Do fracasso que leva à falta de motivação

Philippe Meirieu
Versão portuguesa de Daniel Lousada, a partir do original "Pédagogie des lieux communs aux concepts clés", Paris, ESF Éditeur, 2013

Desde há muito que manifesto a irritação que me desperta a frase: “Esse aluno não atinge os objectivos porque não está motivado". Então costumo inverter esta afirmação com a pergunta: E se, pelo contrário, não estiver motivado porque não temos sido capazes de ajudá-lo a alcançar os objectivos?

Não há nada mais desmotivador do que o fracasso, sobretudo quando se repete e, progressivamente, nos resignamos a ele, até considerá-lo uma fatalidade da qual não é possível fugir.

Como pode alguém sentir-se motivado quando parece que o sucesso está fora do seu alcance, quando não consegue vislumbrar o mínimo progresso, apoiar-se numa aquisição bem-sucedida, para projectar-se no futuro e imaginar-se diferente? É assim que demasiadas crianças e adolescentes se sentem dia a dia: a sensação de um horizonte invisível, de estarem proibidos não só do sucesso escolar, mas também de todas as formas de sucesso social valorizadas. É desta forma que se esgotam a repetir – porque lhes exigem que o façam – as mesmas tentativas improdutivas, para finalmente constatarem, com maior ou menor resignação, raiva até, que estão definitivamente condenados ao fracasso.

Ao fim de algum tempo [muito ou pouco, conforme os casos] a acumular fracassos, o adolescente, para fugir do peso da derrota, acaba por organizar o seu próprio fracasso, porque é a única coisa em que realmente pode ter sucesso. Com efeito, o fracasso gera, com muita frequência, o medo de correr o risco de fracassar: há uma espécie de entorpecimento da motivação, algo desprovido das suas raízes e incapaz de dar ao jovem a possibilidade de se projectar no futuro. Por vezes desenvolve uma vontade deliberada de falhar, muitas vezes acompanhada de formas de violência e autodestruição que lhe permitem dizer a si próprio: “Pelo menos quem fez isto fui eu!”. E este processa leva por vezes a esta última contradição: dar-se à morte [escolar, profissional, afectiva, psicológica, física] para tentar recuperar o controlo da própria vida.

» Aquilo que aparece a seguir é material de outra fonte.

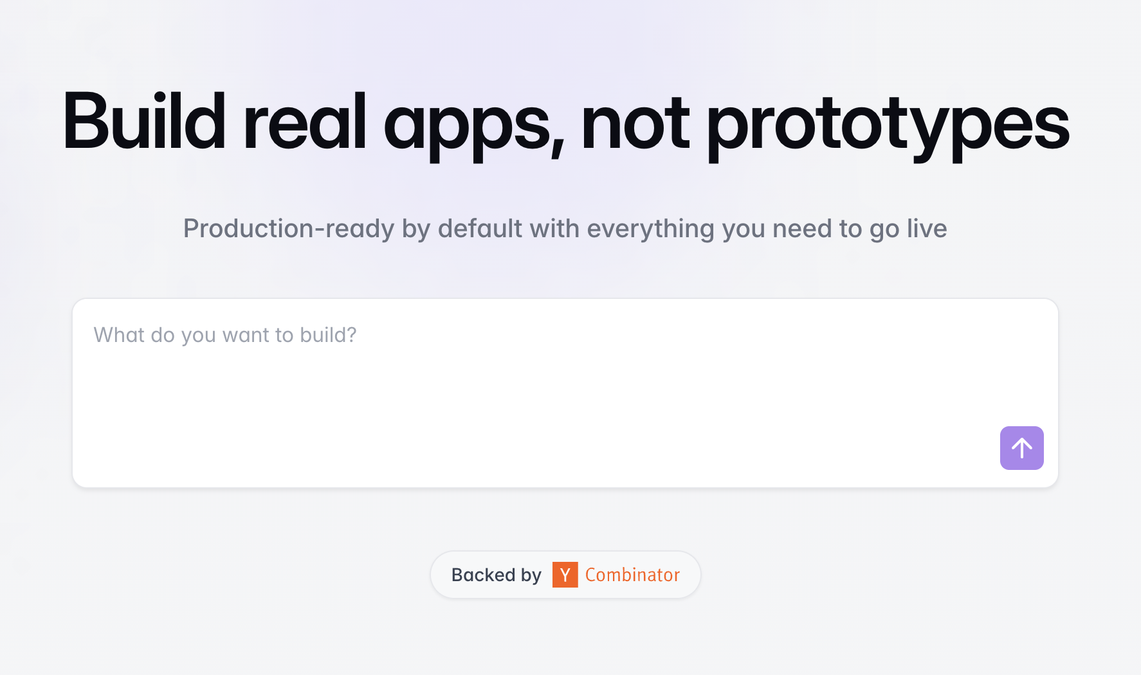Click the arrow icon inside the prompt box
The height and width of the screenshot is (675, 1141).
[x=1021, y=448]
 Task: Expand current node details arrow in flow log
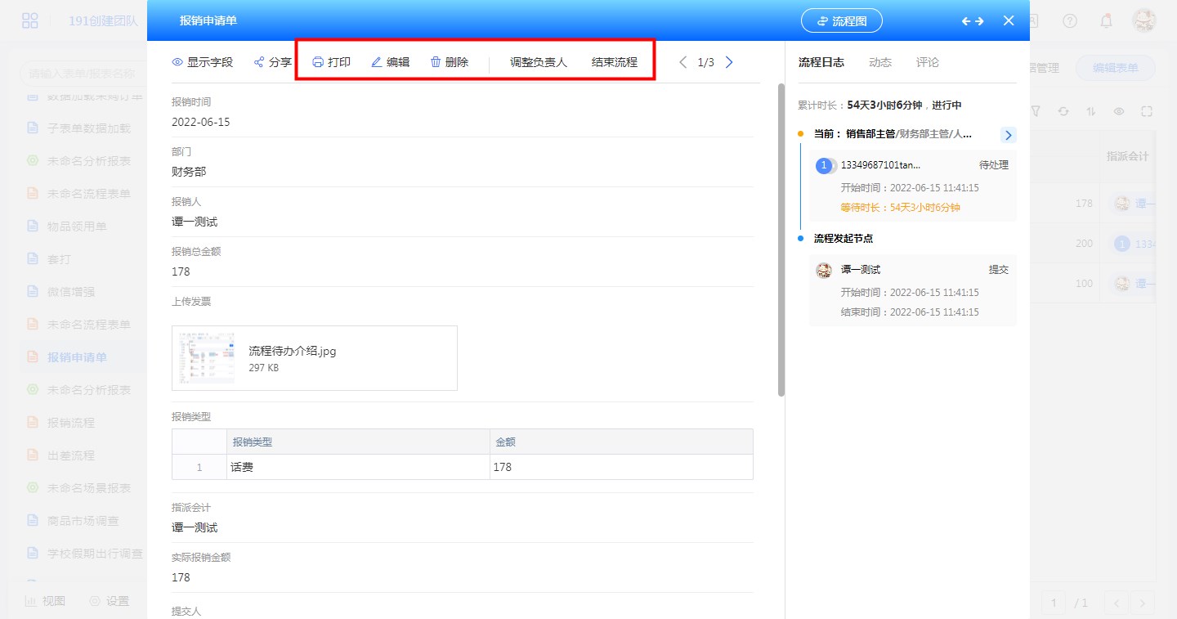pos(1008,135)
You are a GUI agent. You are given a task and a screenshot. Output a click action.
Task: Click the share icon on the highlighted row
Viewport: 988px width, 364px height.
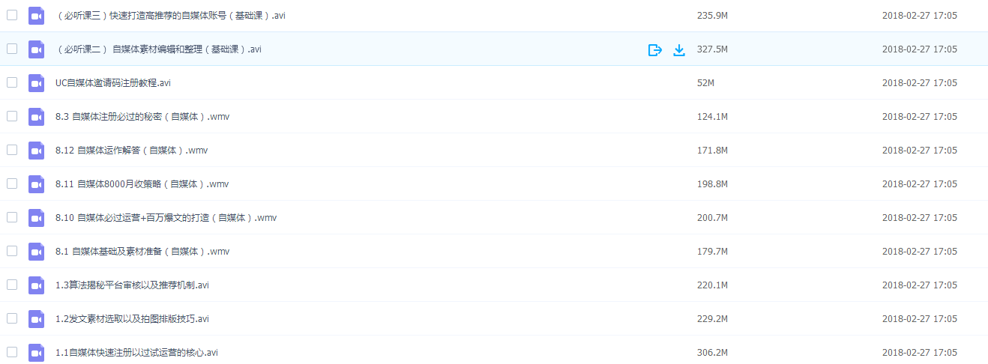pos(654,50)
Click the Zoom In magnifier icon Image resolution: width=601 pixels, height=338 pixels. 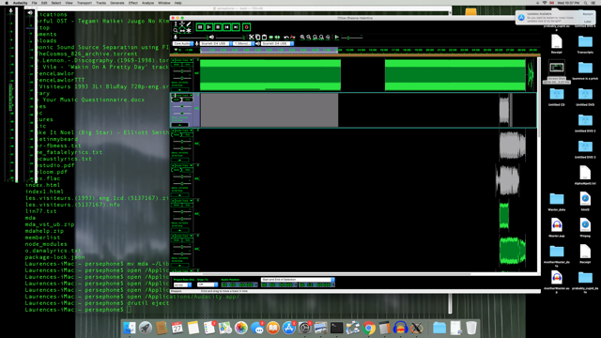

Esta obstinação em fabricar o próprio fracasso está associada, sobre tudo, à dificuldade em criar vínculos com os demais e, em particular, com os adultos. Com frequência, alguns jovens preferem rejeitar qualquer apoio exterior, por mínimo que seja, para se instalarem numa omnipotência suicida: à ajuda do outro, preferem fracassar sozinhos.

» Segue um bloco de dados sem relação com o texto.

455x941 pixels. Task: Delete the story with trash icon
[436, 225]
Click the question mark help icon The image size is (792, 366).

É evidente que esta dificuldade em criar vínculos pode ter as suas raízes numa história pessoal particularmente acidentada, mas como é possível não ver que ela está também articulada, em grande medida, com situações escolares, no mínimo, inadequadas? Como não reconhecer que o desmoronamento  das relações entre jovens e adultos, numa escola onde o trabalho colectivo já não é elemento aglutinador de um compromisso comum, mantém e até promove esta dificuldade em criar vínculos?